On Tuesday night at AT&T Stadium, France’s own tournament was ended by a teenager whose father was born in Morocco.
Spain beat France 2-0 to reach their first World Cup final since they lifted the trophy in 2010, and at the centre of it — as he has been all summer — stood Lamine Yamal, one day past his 19th birthday.
Moment that broke France
Yamal did not score. He did not need to. The decisive act came in the 22nd minute, and it was a piece of pure teenage cunning.
Lucas Digne, France’s veteran left-back, misjudged a dropping ball with his head. Yamal, sensing it before anyone else, tore in from behind to challenge in the penalty area. The ball glanced off the leaping teenager’s elbow, and Digne — playing his 63rd game for France, six days from his 33rd birthday — swung through and caught him on the hip. Penalty.
Mikel Oyarzabal placed it low into the right corner. It was his fifth goal of the tournament, his 30th in 60 games for Spain, and it carried a statistic that told the whole story of the night: it was the first time either France or Spain had trailed in any of their seven matches at this World Cup.
Youth had read the game a fraction faster than experience. That was the margin.
Suffocation, then killer blow
What followed was less a football match than a demonstration. France arrived as FIFA’s top-ranked side, having outscored their opponents 16-2, with Kylian Mbappé and Ousmane Dembélé both chasing the Golden Boot. Spain simply closed the game down — constricting passing lanes, swarming every French break, extinguishing attacks before they caught light.
In one early sequence, Dembélé released Mbappé into space; within three seconds, three Spanish shirts had surrounded him and the danger had evaporated.
The second goal, in the 58th minute, was Spain at their most Spanish: Pedro Porro exchanged a give-and-go with Dani Olmo, split the French defence, and finished. Moments later Yamal had the ball in the net himself, only for a tight offside call to deny him the goal his performance deserved.

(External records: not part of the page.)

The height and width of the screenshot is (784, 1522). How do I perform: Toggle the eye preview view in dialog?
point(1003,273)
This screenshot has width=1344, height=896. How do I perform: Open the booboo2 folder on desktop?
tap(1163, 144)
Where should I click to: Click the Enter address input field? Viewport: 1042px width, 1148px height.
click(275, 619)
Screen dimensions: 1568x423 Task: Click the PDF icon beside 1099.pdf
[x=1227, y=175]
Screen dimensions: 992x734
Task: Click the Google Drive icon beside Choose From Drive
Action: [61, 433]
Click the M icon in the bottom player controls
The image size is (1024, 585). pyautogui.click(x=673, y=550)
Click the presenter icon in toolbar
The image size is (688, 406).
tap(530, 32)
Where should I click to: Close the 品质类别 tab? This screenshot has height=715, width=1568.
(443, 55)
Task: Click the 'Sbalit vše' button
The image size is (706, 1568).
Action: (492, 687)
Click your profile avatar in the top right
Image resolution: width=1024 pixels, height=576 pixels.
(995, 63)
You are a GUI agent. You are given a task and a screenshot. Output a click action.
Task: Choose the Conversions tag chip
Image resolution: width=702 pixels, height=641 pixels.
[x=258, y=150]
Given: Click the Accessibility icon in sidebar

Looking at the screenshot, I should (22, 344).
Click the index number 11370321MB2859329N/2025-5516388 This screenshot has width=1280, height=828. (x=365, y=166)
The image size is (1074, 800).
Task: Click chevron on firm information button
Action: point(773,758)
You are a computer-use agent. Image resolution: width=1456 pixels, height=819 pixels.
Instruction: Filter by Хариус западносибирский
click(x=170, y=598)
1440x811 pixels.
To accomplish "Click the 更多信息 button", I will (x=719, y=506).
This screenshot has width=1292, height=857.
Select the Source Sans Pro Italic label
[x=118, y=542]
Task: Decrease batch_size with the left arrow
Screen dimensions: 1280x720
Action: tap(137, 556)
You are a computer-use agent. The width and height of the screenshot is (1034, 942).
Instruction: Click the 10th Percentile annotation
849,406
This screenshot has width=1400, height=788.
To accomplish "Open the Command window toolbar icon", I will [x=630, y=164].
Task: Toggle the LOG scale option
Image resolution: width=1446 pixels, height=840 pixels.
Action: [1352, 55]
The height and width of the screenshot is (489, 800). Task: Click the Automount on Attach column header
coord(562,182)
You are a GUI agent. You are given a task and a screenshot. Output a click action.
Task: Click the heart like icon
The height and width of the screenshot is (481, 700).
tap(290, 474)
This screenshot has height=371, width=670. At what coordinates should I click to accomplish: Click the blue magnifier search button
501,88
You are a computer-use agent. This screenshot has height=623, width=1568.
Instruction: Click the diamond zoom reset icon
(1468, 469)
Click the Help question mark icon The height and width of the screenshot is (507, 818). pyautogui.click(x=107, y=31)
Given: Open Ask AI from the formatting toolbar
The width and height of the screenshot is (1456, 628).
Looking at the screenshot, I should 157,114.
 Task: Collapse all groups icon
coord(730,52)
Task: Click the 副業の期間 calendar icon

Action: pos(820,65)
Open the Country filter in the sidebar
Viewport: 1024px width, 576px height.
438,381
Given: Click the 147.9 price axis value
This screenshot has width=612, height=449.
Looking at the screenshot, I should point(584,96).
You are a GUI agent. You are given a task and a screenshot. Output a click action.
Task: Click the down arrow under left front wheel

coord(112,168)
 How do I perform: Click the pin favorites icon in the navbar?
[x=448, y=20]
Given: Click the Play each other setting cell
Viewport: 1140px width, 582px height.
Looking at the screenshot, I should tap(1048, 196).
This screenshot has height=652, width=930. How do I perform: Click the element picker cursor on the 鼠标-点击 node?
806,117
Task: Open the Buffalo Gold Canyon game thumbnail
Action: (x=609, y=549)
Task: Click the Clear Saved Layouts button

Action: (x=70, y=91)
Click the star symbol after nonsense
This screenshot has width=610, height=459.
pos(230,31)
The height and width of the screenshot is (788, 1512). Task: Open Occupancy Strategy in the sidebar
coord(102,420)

France did not register a shot on target until the 95th minute. They never beat the goalkeeper.
Didier Deschamps’ side, chasing a place in a third consecutive World Cup final, will instead play for third place in Miami Gardens on Saturday.
He said he did not fear them
The build-up had been loud. Yamal had declared that Spain did not fear France, drew accusations of disrespect, and then — with the serenity that has defined him since he was 16 — doubled down.
His Barcelona teammate Jules Koundé, a Frenchman, defended him. Spain captain Rodri publicly urged the teenager to manage his “anxiety” and calm down.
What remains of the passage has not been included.